Scenario 3: Inheritance and Extension
- Extended inheritance (directly adding fields) may violate normal forms but is more efficient.
@Model.model(CustomProduct.MODEL_MODEL)
@Model
public class CustomProduct extends Product {
public static final String MODEL_MODEL="test.CustomProduct";
// Directly extending the original model may cause redundancy
@Field(displayName = "Customer Code")
private String customCode;
}
V. Practical Recommendations
(Ⅰ) Scenarios to Prioritize 3NF:
- Core master data (such as customers, products) must strictly avoid redundancy.
- Fields with high-frequency write operations (such as inventory quantity) need to ensure consistency.

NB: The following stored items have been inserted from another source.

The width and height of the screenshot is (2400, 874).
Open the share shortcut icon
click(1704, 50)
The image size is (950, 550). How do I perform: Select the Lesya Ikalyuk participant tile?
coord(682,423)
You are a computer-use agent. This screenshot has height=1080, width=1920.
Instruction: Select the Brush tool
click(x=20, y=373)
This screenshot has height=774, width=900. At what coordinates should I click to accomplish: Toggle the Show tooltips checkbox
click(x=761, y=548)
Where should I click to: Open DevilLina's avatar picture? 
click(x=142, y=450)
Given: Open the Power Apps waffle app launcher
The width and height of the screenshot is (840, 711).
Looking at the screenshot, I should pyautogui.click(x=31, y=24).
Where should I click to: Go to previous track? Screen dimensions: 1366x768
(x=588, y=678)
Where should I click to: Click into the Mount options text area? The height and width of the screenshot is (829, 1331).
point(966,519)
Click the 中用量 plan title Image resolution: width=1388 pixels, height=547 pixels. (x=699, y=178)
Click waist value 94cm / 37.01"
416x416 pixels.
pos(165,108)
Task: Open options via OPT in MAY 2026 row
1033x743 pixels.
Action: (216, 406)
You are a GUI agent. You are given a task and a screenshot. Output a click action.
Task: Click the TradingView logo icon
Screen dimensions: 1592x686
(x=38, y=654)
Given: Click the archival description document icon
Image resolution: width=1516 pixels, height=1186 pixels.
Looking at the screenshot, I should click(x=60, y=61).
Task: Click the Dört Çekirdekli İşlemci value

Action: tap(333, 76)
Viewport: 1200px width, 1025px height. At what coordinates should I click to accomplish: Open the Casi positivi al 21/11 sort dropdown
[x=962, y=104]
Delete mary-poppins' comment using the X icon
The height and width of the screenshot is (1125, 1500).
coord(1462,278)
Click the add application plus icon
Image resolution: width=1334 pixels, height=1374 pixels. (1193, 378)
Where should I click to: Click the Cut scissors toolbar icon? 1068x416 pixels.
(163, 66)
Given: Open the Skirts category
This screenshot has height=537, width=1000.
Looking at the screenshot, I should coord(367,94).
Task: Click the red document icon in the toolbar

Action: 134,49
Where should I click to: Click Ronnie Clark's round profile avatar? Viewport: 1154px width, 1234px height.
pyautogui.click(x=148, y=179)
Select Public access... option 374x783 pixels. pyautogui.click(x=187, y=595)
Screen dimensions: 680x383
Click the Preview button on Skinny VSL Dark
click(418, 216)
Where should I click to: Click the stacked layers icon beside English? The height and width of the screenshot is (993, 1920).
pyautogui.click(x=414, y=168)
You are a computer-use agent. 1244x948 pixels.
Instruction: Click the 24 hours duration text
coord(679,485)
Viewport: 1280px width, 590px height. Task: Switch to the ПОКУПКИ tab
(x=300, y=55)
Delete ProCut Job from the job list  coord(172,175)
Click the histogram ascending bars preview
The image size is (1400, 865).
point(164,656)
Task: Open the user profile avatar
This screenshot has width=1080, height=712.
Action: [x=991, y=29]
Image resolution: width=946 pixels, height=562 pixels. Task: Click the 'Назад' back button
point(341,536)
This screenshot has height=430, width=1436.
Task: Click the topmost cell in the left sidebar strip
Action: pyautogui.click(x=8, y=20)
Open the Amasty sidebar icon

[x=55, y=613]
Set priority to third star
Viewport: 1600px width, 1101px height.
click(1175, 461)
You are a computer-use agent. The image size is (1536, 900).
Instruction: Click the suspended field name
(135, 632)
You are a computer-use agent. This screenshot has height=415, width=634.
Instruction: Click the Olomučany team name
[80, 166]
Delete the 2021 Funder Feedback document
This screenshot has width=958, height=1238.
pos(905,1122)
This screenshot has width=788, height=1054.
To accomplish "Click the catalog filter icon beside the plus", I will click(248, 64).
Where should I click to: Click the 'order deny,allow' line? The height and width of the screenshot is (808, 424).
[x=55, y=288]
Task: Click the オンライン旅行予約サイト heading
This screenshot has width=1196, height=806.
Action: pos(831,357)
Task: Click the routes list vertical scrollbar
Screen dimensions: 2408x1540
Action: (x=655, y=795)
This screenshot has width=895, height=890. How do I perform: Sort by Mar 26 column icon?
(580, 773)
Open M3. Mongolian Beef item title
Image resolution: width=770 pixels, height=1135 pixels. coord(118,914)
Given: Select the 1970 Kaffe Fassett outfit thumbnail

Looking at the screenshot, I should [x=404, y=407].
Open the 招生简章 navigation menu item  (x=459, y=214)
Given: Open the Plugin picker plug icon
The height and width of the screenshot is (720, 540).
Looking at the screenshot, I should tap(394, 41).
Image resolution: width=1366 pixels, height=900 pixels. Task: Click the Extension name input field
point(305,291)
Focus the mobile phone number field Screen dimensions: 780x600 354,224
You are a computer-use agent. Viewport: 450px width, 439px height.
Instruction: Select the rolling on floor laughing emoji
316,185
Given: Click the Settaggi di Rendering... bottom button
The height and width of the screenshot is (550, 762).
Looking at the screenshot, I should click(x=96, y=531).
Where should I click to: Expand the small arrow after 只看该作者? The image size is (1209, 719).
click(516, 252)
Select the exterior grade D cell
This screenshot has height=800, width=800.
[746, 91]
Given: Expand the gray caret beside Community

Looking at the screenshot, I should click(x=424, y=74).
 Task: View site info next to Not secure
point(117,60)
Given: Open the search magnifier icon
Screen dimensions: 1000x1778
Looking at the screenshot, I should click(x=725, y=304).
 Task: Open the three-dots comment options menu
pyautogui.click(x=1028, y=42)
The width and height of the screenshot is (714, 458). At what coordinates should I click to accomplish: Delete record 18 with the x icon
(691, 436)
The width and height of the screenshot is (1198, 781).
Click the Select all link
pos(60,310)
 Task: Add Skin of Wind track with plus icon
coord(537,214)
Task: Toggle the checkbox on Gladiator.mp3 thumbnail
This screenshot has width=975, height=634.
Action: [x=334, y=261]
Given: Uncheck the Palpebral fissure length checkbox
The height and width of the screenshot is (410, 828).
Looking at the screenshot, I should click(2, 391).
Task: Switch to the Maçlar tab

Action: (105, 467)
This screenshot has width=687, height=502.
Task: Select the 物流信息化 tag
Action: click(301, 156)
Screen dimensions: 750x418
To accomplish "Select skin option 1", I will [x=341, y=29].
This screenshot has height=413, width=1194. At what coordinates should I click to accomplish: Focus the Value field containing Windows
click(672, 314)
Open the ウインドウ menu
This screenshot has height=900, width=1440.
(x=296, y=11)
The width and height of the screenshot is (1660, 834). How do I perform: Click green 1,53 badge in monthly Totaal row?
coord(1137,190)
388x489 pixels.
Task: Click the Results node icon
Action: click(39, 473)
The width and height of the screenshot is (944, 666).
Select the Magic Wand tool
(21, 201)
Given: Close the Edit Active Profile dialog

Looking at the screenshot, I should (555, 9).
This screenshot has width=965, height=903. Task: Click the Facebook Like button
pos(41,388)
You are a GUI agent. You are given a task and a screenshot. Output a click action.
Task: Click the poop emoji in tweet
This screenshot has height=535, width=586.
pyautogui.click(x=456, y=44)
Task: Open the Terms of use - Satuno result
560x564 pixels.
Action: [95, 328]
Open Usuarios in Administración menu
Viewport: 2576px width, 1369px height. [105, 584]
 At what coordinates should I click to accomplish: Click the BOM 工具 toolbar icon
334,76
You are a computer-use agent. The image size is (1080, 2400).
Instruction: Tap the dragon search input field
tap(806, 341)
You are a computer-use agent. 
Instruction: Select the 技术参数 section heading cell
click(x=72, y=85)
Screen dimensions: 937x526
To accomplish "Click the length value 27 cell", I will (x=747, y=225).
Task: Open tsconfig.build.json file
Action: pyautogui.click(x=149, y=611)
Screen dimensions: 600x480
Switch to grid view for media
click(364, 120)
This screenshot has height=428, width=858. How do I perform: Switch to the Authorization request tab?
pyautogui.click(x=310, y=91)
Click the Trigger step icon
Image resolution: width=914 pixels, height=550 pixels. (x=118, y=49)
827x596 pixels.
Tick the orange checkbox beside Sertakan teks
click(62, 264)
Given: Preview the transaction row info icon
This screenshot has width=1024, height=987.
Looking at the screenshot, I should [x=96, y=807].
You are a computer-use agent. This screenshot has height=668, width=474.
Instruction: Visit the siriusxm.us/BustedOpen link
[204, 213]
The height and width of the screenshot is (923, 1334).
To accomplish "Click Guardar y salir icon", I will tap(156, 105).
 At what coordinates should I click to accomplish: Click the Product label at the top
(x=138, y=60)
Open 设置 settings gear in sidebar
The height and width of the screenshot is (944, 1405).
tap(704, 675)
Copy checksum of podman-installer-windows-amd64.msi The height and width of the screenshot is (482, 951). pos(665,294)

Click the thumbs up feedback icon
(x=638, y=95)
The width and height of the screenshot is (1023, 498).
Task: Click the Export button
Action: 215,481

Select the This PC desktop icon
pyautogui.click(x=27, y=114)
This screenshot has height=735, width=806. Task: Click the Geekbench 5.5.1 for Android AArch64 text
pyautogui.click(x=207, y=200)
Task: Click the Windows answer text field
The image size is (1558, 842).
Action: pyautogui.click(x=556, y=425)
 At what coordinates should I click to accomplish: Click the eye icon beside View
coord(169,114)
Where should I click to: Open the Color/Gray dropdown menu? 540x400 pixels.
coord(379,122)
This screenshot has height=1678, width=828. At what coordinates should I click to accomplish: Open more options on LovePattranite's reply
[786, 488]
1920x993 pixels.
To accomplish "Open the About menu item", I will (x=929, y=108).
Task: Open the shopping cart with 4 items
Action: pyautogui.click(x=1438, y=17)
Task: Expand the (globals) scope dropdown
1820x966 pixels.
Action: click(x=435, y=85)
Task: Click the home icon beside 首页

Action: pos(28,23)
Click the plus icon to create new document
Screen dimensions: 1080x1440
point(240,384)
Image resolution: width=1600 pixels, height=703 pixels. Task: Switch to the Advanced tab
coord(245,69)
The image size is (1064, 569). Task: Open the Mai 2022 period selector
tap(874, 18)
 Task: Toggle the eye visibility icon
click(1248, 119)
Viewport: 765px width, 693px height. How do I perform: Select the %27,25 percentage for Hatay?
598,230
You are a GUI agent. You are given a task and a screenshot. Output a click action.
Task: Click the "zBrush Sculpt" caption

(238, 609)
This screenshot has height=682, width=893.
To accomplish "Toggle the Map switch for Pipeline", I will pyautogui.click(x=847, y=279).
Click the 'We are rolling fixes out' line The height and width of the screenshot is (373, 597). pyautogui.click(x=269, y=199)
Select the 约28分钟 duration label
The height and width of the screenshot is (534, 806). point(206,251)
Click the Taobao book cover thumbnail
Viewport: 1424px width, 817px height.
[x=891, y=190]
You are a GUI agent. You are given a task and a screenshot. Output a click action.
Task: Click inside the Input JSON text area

(Ⅱ) Scenarios for Reasonable Denormalization:
- Report fields with high-frequency read operations (such as statistical amounts).
- Business logic requiring simplified complex queries (such as merging commonly associated fields).
- Historical data archive tables (such as log records allowing redundancy).
VI. Conclusion
(Ⅰ) Performance Trade-offs
Although following the Third Normal Form reduces data redundancy, introducing appropriate data redundancy may be necessary in some cases to improve query performance. For example, in a system that frequently needs to count the number of tasks per project, adding a "task count" field to the project model and updating it when task records change avoids complex statistical calculations for each query.
(Ⅱ) Business Requirement Orientation
Business requirements are the primary consideration in Oinone model design. Sometimes, appropriate adjustments to the Third Normal Form are needed to meet specific business needs. For instance, in some scenarios, relevant data may need to be stored in the same model to facilitate business processing.